Symmetry types of hyperelliptic Riemann surfaces

Symmetry types of hyperelliptic Riemann surfaces
[Types de symétrie des surfaces de Riemann hyperelliptiques]

Bujalance, Emilio ; Cirre, Francisco-Javier ; Gamboa, J.-M. ; Gromadzki, Grzegorz

Mémoires de la Société Mathématique de France, no. 86 (2001) , 128 p.

Résumé
Abstract

Une surface de Riemann compacte $X$ est dite symétrique si elle admet une involution antiholomorphe $τ : X \to X$ . On appelle structure réelle une telle involution. Deux structures réelles sont isomorphes si elles sont conjuguées par le groupe complet ${Aut}^{\pm} X$ des automorphismes holomorphes et anti-holomorphes de $X$ . Dans ce mémoire, nous classifions à isomorphisme près les structures réelles de toutes les surfaces de Riemann hyperelliptiques de genre $g \geq 2$ . Nous calculons aussi les invariants topologiques de chaque classe d’isomorphisme.
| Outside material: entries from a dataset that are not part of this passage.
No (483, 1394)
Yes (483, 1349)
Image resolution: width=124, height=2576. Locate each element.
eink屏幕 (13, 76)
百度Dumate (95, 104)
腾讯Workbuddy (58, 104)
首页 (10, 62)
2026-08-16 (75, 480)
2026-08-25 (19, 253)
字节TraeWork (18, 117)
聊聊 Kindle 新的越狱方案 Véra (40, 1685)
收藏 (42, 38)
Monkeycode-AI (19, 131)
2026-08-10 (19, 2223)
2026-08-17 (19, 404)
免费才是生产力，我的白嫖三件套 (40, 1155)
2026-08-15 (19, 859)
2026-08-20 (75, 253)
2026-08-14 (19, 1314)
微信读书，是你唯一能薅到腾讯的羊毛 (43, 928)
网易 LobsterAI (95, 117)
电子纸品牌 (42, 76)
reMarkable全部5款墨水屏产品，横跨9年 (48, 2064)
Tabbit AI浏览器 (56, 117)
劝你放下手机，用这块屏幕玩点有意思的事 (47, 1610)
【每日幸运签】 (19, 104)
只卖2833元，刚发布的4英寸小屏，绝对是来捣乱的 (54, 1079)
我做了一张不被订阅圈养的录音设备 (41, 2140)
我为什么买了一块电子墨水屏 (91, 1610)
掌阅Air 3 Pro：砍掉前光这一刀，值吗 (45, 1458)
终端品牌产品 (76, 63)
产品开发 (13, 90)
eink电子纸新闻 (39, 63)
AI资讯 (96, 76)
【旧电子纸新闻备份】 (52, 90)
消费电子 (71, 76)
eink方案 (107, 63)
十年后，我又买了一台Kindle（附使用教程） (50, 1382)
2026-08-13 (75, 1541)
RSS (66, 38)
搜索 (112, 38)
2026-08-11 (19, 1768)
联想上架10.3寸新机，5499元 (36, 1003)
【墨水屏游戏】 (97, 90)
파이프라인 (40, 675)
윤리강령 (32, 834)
Nous donnons la liste des groupes qui agissent comme le groupe des automorphismes holomorphes et anti-holomorphes d’une telle surface. De plus, nous décrivons la courbe algébrique complexe associée à une telle surface en terme d’équations polynomiales. Nous donnons enfin une formule explicite pour une structure réelle dans chaque classe d’isomorphisme.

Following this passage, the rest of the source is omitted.